Goal of the exercise »
Wherever a line of the records contains "below", copy that line.
"""
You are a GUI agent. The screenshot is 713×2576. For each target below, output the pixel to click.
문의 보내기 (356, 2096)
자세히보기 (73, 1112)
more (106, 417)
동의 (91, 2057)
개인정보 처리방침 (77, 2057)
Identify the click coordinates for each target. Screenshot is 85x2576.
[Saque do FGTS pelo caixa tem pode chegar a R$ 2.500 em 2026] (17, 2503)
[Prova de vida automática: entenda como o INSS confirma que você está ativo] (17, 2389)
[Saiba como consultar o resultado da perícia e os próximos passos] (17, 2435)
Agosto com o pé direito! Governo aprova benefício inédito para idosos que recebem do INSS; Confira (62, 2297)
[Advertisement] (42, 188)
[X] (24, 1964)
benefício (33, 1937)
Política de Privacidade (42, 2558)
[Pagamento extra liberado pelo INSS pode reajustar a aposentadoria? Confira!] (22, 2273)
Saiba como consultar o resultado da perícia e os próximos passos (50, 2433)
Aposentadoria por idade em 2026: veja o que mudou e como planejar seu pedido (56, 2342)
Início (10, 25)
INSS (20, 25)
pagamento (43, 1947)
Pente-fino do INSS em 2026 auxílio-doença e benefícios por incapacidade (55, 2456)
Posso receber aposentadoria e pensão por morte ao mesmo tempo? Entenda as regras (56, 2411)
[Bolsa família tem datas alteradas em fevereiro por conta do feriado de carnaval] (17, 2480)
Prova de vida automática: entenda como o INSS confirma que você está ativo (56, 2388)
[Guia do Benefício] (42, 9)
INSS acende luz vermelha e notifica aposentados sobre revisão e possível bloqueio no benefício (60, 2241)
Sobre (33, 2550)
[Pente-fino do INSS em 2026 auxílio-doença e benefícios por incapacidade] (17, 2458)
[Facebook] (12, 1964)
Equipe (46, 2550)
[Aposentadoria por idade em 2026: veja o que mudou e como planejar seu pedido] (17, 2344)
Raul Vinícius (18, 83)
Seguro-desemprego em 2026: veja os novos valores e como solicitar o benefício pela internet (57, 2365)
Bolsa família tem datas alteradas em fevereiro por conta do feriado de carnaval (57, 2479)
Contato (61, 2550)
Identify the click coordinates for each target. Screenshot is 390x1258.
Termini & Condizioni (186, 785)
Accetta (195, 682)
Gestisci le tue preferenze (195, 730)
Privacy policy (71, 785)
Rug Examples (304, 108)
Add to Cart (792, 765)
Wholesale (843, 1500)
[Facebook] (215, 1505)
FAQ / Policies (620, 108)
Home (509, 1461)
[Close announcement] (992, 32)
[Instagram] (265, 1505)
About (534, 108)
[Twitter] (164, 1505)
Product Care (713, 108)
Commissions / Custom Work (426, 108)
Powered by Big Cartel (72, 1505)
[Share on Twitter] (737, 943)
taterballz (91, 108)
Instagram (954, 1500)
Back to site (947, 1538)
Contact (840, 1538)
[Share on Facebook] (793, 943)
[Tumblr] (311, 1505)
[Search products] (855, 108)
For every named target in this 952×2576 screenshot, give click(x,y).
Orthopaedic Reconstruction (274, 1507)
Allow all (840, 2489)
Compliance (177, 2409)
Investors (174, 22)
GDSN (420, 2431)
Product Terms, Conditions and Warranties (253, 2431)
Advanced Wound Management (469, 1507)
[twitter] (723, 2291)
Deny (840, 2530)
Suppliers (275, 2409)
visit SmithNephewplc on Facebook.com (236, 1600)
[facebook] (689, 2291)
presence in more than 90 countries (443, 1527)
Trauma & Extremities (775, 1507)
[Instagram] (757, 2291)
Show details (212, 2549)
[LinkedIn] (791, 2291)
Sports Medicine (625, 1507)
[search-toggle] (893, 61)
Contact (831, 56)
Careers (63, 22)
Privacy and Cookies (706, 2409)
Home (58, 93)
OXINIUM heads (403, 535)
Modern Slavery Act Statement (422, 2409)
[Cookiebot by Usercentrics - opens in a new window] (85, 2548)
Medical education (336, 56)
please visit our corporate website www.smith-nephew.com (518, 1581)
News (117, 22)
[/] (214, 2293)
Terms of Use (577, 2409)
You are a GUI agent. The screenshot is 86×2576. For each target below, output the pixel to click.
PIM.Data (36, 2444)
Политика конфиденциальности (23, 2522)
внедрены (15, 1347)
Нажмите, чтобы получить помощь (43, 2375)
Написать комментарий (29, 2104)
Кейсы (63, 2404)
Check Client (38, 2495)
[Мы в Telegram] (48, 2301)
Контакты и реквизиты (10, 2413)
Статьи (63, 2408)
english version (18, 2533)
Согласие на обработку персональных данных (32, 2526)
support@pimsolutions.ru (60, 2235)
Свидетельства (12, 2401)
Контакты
"""
Solved exercise »
You are a GUI agent. The screenshot is 713×2576. For each target below, output the pixel to click.
You are a GUI agent. The screenshot is 86×2576. For each target below, output the pixel to click.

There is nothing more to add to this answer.